Calculation Agent and Calculations
The “Calculation Agent” for
the Securities will be MS & Co. As Calculation Agent, MS & Co. will determine, among other things, the Initial Price, the
Digital Barrier, the Downside Threshold, the Final Price, the Underlying Return and the Payment at Maturity.
All determinations made by the Calculation
Agent will be at the sole discretion of the Calculation Agent and will, in the absence of manifest error, be conclusive for all
purposes and binding on you, the Trustee and us.
All calculations with respect to the Payment
at Maturity will be rounded to the nearest one hundred-thousandth, with five one-millionths rounded upward (e.g., .876545 would
be rounded to .87655); all dollar amounts related to determination of the amount of cash payable per Security will be rounded to
the nearest ten-thousandth, with five one hundred-thousandths rounded upward (e.g., .76545 would be rounded up to .7655); and all
dollar amounts paid on the aggregate number of Securities will be rounded to the nearest cent, with one-half cent rounded upward.

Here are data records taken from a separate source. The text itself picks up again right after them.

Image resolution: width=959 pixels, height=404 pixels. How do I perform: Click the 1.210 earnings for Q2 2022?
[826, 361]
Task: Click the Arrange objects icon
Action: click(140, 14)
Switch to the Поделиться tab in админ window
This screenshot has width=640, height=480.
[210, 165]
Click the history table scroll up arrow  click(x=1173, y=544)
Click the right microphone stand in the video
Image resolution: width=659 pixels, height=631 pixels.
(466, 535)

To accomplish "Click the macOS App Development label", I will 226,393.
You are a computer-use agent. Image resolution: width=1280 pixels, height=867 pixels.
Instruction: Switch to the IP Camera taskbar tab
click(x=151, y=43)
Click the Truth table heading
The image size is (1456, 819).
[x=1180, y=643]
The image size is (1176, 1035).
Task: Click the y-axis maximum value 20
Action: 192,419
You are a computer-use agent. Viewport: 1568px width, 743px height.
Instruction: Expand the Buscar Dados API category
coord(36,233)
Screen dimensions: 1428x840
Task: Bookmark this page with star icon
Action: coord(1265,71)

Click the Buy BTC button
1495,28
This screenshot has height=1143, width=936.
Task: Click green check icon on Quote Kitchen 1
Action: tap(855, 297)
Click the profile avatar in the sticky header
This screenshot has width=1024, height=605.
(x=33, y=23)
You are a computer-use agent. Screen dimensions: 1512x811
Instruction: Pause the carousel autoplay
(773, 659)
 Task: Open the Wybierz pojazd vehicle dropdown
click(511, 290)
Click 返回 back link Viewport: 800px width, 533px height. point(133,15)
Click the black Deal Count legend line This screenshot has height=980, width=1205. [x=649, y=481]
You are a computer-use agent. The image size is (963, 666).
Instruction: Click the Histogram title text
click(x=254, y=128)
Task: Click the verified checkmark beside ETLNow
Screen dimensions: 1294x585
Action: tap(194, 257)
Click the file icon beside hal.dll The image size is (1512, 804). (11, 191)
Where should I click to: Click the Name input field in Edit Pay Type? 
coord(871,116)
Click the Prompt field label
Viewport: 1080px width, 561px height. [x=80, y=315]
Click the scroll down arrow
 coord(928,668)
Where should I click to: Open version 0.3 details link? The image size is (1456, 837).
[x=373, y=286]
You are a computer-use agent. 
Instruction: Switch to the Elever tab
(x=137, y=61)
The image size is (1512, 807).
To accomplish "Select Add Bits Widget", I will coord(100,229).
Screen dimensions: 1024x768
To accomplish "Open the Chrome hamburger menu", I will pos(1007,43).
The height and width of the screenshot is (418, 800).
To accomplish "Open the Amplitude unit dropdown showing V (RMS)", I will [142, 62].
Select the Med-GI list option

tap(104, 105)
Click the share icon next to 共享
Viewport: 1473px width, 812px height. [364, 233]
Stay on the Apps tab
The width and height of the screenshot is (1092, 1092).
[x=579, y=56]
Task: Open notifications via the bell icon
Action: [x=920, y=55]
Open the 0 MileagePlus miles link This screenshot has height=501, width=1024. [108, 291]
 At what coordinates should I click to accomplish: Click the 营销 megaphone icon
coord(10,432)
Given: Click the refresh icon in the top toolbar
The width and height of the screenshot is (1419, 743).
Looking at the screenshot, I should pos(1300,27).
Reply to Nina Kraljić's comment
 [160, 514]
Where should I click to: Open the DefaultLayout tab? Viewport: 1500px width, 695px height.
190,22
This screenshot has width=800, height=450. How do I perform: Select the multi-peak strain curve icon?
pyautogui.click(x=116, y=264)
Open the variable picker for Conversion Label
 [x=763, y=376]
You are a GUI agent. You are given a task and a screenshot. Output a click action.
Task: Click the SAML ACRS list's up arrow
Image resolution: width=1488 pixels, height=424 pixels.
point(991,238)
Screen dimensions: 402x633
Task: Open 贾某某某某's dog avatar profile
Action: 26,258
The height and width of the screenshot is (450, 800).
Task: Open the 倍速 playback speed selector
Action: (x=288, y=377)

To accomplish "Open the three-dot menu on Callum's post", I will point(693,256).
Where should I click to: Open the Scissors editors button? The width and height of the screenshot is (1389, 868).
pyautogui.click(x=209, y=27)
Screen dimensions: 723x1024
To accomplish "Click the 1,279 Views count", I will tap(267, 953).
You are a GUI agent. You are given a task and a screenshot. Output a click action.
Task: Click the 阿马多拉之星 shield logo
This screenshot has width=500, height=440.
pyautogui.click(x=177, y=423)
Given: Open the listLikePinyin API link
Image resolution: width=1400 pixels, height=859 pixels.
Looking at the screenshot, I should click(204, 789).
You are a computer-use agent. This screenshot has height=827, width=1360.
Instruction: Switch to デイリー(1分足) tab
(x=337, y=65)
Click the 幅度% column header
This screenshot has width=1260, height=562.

Because the Calculation Agent is our affiliate,
the economic interests of the Calculation Agent and its affiliates may be adverse to your interests, as an owner of the Securities,
including with respect to certain determinations and judgments that the Calculation Agent must make in determining the Final Price
or whether a Market Disruption Event has occurred. See “—Discontinuance of the Underlying Shares and/or Share Underlying
Index; Alteration of Method of Calculation,” and the definition of Market Disruption Event. MS & Co. is obligated to
carry out its duties and functions as Calculation Agent in good faith and using its reasonable judgment.
Form of Securities
The Securities will be issued in the form
of one or more fully registered global securities which will be deposited with, or on behalf of, the Depositary and will be registered
in the name of a nominee of the Depositary. The Depositary’s nominee will be the only registered holder of the Securities.
Your beneficial interest in the Securities will be evidenced solely by entries on the books of the securities intermediary acting
on your behalf as a direct or indirect participant in the Depositary. In this pricing supplement, all references to payments or
notices to you will mean payments or notices to the Depositary, as the registered holder of the Securities, for distribution to
participants in accordance with the Depositary’s procedures. For more information regarding the Depositary and book entry
notes, please read “Form of Securities—The Depositary” in the accompanying prospectus supplement and “Securities
Offered on a Global Basis Through the Depositary” in the accompanying prospectus.